(Saved entries)

[Start of Attachment]

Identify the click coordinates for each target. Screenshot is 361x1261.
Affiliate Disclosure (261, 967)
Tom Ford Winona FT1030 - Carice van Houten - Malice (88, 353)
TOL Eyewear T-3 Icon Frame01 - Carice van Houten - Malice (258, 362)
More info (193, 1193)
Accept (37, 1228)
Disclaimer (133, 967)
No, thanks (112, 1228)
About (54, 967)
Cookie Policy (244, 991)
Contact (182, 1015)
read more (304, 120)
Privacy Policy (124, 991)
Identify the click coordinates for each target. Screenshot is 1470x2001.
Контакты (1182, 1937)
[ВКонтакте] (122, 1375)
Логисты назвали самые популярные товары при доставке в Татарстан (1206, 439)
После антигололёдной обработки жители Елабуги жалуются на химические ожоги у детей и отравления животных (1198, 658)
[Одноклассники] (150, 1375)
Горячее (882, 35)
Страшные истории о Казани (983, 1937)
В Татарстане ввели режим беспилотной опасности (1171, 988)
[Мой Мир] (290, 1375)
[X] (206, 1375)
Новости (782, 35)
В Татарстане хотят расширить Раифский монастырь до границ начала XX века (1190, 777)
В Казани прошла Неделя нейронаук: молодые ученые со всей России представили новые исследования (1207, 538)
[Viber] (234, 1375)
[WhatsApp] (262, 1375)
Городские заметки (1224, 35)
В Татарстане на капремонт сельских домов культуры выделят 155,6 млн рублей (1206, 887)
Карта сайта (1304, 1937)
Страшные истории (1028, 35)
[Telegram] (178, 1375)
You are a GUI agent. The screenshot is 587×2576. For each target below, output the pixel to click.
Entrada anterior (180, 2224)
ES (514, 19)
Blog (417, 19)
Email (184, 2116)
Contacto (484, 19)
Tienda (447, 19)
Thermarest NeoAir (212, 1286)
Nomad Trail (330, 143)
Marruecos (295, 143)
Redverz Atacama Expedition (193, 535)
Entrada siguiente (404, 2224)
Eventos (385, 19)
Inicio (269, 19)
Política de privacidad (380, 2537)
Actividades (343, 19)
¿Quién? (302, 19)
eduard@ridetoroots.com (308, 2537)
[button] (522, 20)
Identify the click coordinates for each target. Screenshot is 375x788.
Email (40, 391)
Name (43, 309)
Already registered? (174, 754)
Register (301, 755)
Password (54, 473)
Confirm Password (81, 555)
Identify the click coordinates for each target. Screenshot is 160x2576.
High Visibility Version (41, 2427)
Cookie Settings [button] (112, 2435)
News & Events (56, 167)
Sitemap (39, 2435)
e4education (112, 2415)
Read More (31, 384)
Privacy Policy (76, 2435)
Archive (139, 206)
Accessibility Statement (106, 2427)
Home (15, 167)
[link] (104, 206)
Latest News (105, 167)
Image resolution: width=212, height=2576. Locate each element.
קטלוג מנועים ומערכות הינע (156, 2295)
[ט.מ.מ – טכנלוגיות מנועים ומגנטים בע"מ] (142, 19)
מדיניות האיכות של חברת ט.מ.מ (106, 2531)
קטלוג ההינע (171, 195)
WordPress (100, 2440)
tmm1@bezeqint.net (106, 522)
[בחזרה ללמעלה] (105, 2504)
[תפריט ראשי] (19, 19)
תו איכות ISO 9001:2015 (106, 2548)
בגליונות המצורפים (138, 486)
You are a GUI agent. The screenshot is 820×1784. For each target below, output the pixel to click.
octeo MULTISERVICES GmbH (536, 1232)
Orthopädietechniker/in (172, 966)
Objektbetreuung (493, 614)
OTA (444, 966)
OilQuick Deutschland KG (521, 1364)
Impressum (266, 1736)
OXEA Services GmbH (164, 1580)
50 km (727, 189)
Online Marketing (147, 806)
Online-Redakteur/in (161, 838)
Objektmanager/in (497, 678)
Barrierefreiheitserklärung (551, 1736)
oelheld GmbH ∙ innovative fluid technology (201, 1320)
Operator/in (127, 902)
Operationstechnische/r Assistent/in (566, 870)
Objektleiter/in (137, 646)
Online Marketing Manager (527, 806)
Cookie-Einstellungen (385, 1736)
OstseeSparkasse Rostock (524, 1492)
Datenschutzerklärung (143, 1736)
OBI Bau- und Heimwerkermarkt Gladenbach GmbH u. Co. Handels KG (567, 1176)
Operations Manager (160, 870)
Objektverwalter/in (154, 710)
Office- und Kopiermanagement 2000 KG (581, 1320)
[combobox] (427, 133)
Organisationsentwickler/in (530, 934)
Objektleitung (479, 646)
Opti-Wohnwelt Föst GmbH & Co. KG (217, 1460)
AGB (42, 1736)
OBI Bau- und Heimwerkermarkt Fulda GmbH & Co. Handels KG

[End of Attachment]

(PROBLEM TO SOLVE) Repeat the entries exactly, all of them.

(EXERCISE OUTPUT)
Identify the click coordinates for each target. Screenshot is 361x1261.
Affiliate Disclosure (261, 967)
Tom Ford Winona FT1030 - Carice van Houten - Malice (88, 353)
TOL Eyewear T-3 Icon Frame01 - Carice van Houten - Malice (258, 362)
More info (193, 1193)
Accept (37, 1228)
Disclaimer (133, 967)
No, thanks (112, 1228)
About (54, 967)
Cookie Policy (244, 991)
Contact (182, 1015)
read more (304, 120)
Privacy Policy (124, 991)
Identify the click coordinates for each target. Screenshot is 1470x2001.
Контакты (1182, 1937)
[ВКонтакте] (122, 1375)
Логисты назвали самые популярные товары при доставке в Татарстан (1206, 439)
После антигололёдной обработки жители Елабуги жалуются на химические ожоги у детей и отравления животных (1198, 658)
[Одноклассники] (150, 1375)
Горячее (882, 35)
Страшные истории о Казани (983, 1937)
В Татарстане ввели режим беспилотной опасности (1171, 988)
[Мой Мир] (290, 1375)
[X] (206, 1375)
Новости (782, 35)
В Татарстане хотят расширить Раифский монастырь до границ начала XX века (1190, 777)
В Казани прошла Неделя нейронаук: молодые ученые со всей России представили новые исследования (1207, 538)
[Viber] (234, 1375)
[WhatsApp] (262, 1375)
Городские заметки (1224, 35)
В Татарстане на капремонт сельских домов культуры выделят 155,6 млн рублей (1206, 887)
Карта сайта (1304, 1937)
Страшные истории (1028, 35)
[Telegram] (178, 1375)
You are a GUI agent. The screenshot is 587×2576. For each target below, output the pixel to click.
Entrada anterior (180, 2224)
ES (514, 19)
Blog (417, 19)
Email (184, 2116)
Contacto (484, 19)
Tienda (447, 19)
Thermarest NeoAir (212, 1286)
Nomad Trail (330, 143)
Marruecos (295, 143)
Redverz Atacama Expedition (193, 535)
Entrada siguiente (404, 2224)
Eventos (385, 19)
Inicio (269, 19)
Política de privacidad (380, 2537)
Actividades (343, 19)
¿Quién? (302, 19)
eduard@ridetoroots.com (308, 2537)
[button] (522, 20)
Identify the click coordinates for each target. Screenshot is 375x788.
Email (40, 391)
Name (43, 309)
Already registered? (174, 754)
Register (301, 755)
Password (54, 473)
Confirm Password (81, 555)
Identify the click coordinates for each target. Screenshot is 160x2576.
High Visibility Version (41, 2427)
Cookie Settings [button] (112, 2435)
News & Events (56, 167)
Sitemap (39, 2435)
e4education (112, 2415)
Read More (31, 384)
Privacy Policy (76, 2435)
Archive (139, 206)
Accessibility Statement (106, 2427)
Home (15, 167)
[link] (104, 206)
Latest News (105, 167)
Image resolution: width=212, height=2576. Locate each element.
קטלוג מנועים ומערכות הינע (156, 2295)
[ט.מ.מ – טכנלוגיות מנועים ומגנטים בע"מ] (142, 19)
מדיניות האיכות של חברת ט.מ.מ (106, 2531)
קטלוג ההינע (171, 195)
WordPress (100, 2440)
tmm1@bezeqint.net (106, 522)
[בחזרה ללמעלה] (105, 2504)
[תפריט ראשי] (19, 19)
תו איכות ISO 9001:2015 (106, 2548)
בגליונות המצורפים (138, 486)
You are a GUI agent. The screenshot is 820×1784. For each target below, output the pixel to click.
octeo MULTISERVICES GmbH (536, 1232)
Orthopädietechniker/in (172, 966)
Objektbetreuung (493, 614)
OTA (444, 966)
OilQuick Deutschland KG (521, 1364)
Impressum (266, 1736)
OXEA Services GmbH (164, 1580)
50 km (727, 189)
Online Marketing (147, 806)
Online-Redakteur/in (161, 838)
Objektmanager/in (497, 678)
Barrierefreiheitserklärung (551, 1736)
oelheld GmbH ∙ innovative fluid technology (201, 1320)
Operator/in (127, 902)
Operationstechnische/r Assistent/in (566, 870)
Objektleiter/in (137, 646)
Online Marketing Manager (527, 806)
Cookie-Einstellungen (385, 1736)
OstseeSparkasse Rostock (524, 1492)
Datenschutzerklärung (143, 1736)
OBI Bau- und Heimwerkermarkt Gladenbach GmbH u. Co. Handels KG (567, 1176)
Operations Manager (160, 870)
Objektverwalter/in (154, 710)
Office- und Kopiermanagement 2000 KG (581, 1320)
[combobox] (427, 133)
Organisationsentwickler/in (530, 934)
Objektleitung (479, 646)
Opti-Wohnwelt Föst GmbH & Co. KG (217, 1460)
AGB (42, 1736)
OBI Bau- und Heimwerkermarkt Fulda GmbH & Co. Handels KG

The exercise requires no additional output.